* Exercise *
Copy out every line of the data that has the word "below" somewhere in it.

* Exercise material *
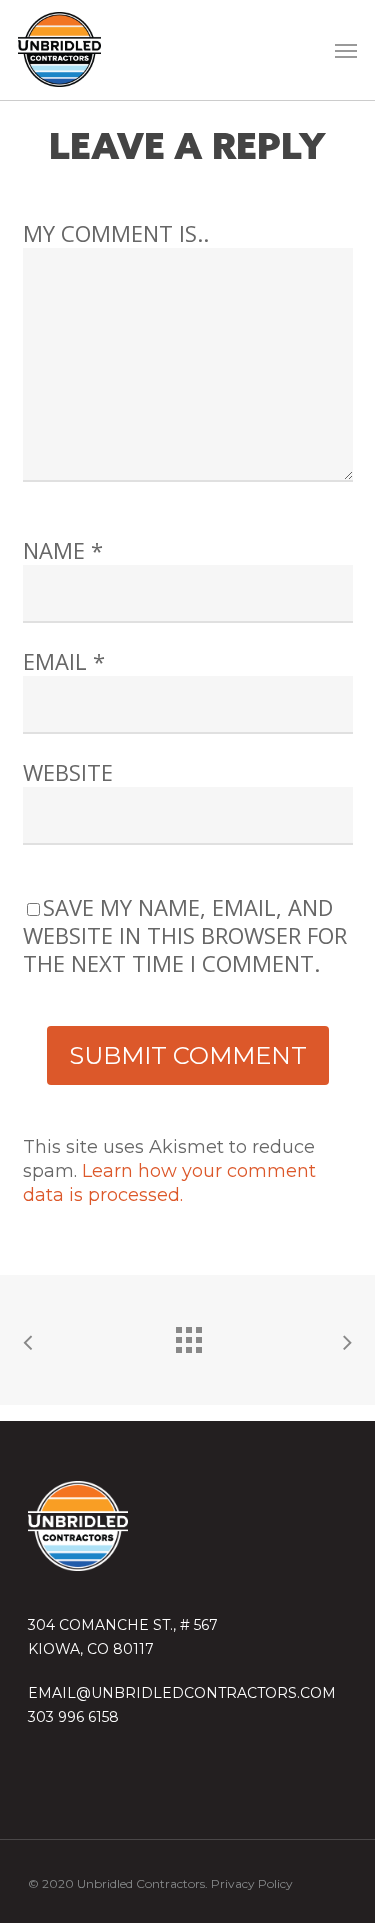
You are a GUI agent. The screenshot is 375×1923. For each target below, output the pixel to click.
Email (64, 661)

==

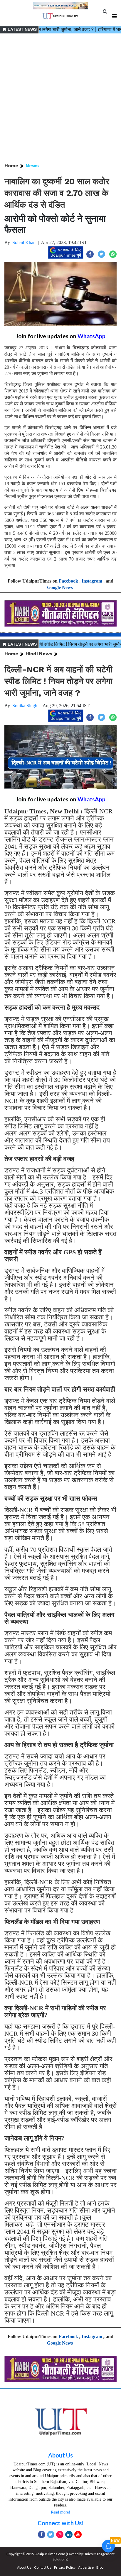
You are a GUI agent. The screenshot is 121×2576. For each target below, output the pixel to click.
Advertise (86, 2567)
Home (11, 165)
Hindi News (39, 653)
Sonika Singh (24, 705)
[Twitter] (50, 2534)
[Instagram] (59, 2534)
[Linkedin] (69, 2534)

* Answer to this problem *
You are a GUI agent. The screenshot is 375×1923. For each target below, output the pixel to click.
You are a GUI agent. The screenshot is 121×2576. For each target below, output the pixel to click.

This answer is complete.